* **PROBLEM TO SOLVE**:
Locate the line that contains "the 'Jeszcze nie' button", then copy it and all later lines of the data below exactly, through the last one.

[Saved data entries]
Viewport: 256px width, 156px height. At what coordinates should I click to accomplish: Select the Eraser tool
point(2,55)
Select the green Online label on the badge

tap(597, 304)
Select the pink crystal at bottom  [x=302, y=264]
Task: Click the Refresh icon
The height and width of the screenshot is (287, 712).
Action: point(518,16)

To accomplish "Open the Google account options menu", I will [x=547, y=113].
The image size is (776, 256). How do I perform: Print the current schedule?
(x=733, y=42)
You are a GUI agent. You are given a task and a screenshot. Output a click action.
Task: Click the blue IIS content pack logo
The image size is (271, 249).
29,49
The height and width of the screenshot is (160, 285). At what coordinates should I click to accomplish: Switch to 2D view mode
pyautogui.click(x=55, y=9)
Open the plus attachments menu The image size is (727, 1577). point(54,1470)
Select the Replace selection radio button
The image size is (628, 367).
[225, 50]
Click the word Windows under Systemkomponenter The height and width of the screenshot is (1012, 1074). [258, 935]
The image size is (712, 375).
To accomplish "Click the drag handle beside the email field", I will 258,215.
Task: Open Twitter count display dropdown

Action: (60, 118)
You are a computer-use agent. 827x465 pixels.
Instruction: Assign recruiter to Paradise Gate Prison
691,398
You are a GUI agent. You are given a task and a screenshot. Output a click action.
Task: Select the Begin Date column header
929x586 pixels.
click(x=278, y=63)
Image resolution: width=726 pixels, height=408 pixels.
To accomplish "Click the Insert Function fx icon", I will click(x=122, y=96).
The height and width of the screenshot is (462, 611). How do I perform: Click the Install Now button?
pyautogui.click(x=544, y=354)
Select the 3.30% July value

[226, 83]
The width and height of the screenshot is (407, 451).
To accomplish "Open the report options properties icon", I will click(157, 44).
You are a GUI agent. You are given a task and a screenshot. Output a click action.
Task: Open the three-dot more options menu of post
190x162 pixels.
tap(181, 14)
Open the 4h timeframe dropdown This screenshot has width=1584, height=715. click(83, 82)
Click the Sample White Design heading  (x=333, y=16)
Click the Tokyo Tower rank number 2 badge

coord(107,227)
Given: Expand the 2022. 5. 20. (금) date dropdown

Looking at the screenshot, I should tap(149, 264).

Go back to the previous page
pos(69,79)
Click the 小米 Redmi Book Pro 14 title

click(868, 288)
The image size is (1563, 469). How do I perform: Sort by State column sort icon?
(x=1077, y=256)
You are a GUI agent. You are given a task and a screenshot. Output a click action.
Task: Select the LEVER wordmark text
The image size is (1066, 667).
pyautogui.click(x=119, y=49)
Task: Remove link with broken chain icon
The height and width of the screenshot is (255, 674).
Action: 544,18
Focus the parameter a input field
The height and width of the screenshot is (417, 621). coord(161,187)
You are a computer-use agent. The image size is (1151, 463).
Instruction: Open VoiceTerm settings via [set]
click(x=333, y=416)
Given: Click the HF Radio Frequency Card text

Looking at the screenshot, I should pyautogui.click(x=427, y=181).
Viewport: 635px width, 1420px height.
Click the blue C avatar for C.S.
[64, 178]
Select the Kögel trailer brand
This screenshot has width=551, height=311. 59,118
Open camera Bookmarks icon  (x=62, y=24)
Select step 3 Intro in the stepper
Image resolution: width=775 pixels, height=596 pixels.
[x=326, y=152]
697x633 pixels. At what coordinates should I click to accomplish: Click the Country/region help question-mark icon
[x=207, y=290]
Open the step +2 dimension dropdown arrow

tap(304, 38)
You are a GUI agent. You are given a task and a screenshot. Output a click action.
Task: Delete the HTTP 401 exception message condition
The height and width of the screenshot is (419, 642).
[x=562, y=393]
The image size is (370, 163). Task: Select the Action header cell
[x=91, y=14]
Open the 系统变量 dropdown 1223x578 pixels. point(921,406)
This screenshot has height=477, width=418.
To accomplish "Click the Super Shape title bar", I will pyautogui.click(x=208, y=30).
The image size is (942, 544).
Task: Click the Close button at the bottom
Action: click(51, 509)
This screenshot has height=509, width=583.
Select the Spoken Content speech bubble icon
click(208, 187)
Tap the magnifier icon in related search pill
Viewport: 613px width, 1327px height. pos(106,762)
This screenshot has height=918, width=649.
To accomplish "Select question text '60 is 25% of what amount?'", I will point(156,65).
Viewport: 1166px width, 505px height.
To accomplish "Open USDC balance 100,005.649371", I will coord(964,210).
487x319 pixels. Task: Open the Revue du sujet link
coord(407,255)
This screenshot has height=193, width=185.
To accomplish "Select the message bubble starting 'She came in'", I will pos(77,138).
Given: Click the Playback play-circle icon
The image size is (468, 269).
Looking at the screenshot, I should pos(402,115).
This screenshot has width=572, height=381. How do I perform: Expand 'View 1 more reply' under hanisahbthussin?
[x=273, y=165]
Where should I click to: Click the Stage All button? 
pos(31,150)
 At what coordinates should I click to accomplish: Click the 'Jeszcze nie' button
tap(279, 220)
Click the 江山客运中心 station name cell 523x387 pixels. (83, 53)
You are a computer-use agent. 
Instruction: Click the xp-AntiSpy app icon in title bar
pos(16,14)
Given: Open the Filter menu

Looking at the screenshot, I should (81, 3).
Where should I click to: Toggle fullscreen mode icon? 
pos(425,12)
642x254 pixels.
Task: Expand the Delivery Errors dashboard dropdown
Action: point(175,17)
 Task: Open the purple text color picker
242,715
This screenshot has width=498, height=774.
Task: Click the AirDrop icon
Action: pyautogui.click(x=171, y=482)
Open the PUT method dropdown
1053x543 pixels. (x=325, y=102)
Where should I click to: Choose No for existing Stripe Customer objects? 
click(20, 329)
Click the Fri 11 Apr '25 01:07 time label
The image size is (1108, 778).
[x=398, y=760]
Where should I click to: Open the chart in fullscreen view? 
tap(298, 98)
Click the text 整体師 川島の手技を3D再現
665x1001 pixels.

* **PROBLEM SOLUTION**:
 At what coordinates should I click to accomplish: Click the 'Jeszcze nie' button
tap(279, 220)
Click the 江山客运中心 station name cell 523x387 pixels. (83, 53)
You are a computer-use agent. 
Instruction: Click the xp-AntiSpy app icon in title bar
pos(16,14)
Given: Open the Filter menu

Looking at the screenshot, I should (81, 3).
Where should I click to: Toggle fullscreen mode icon? 
pos(425,12)
642x254 pixels.
Task: Expand the Delivery Errors dashboard dropdown
Action: point(175,17)
 Task: Open the purple text color picker
242,715
This screenshot has width=498, height=774.
Task: Click the AirDrop icon
Action: pyautogui.click(x=171, y=482)
Open the PUT method dropdown
1053x543 pixels. (x=325, y=102)
Where should I click to: Choose No for existing Stripe Customer objects? 
click(20, 329)
Click the Fri 11 Apr '25 01:07 time label
The image size is (1108, 778).
[x=398, y=760]
Where should I click to: Open the chart in fullscreen view? 
tap(298, 98)
Click the text 整体師 川島の手技を3D再現
665x1001 pixels.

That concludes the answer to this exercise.